Mis mejores recuerdos con Anne datan de antes de nuestro matrimonio. El matrimonio es criminal porque mata el misterio. Conoces a una criatura fascinante, te casas con ella y de repente la criatura fascinante se esfuma: se ha convertido en tu mujer. ¡TU mujer! ¡Qué insulto, qué decadencia para ella! ¡Cuando lo que deberíamos buscar sin descanso, durante toda la vida, es a una mujer que no te perteneciera nunca! (En este sentido, Alice iba a colmas mis aspiraciones)
Me parece que todo el problema del amor radica en lo siguiente: para ser felices necesitamos seguridad cuando resulta que para estar enamorados necesitamos inseguridad. La felicidad se basa en la confianza mientras el amor exige dudas e inquietud. Resumiendo, el matrimonio ha sido concebido para hacernos felices pero no para que permanezcamos enamorados.

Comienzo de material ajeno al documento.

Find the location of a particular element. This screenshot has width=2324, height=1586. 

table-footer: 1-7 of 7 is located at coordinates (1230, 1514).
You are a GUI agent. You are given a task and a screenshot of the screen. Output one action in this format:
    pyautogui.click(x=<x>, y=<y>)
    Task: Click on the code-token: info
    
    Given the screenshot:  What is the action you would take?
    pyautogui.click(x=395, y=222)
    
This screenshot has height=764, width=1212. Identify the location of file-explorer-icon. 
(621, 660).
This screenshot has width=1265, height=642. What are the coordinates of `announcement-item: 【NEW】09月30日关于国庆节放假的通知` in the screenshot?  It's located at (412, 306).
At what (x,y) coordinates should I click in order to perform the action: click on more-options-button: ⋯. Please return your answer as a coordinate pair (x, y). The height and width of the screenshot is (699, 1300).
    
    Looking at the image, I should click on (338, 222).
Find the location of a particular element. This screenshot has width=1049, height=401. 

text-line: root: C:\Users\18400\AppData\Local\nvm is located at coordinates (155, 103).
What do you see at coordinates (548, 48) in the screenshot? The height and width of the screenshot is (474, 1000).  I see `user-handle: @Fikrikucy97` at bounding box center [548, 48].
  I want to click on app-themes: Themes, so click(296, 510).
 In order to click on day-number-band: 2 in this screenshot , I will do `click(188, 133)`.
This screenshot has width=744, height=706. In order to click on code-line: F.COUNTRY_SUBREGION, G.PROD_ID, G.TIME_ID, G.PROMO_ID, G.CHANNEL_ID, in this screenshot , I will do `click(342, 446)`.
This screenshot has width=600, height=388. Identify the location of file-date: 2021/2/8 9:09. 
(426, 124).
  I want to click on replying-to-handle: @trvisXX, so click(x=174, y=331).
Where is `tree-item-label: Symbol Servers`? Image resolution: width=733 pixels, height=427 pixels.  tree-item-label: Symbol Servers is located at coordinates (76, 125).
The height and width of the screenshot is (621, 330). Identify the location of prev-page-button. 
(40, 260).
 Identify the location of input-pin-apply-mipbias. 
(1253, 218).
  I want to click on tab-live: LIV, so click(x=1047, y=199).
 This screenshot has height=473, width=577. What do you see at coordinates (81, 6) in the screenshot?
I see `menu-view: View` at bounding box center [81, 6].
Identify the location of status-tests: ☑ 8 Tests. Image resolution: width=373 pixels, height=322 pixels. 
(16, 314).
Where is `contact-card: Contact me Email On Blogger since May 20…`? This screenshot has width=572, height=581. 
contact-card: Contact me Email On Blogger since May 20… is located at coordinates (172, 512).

Y enamorarse no es el mejor modo de encontrar la felicidad; si así fuera, ya nos habríamos enterado. No sé si mi estoy expresando con claridad, pero yo ya me entiendo: lo qui quiero decir es que el matrimonio mezcla trucos que no combinan bien juntos.
De regreso en París, ya no tenía la misma mirada. Anne se había caído de su pedestal. Hicimos el amor sin convicción. Mi vida estaba dando un vuelco.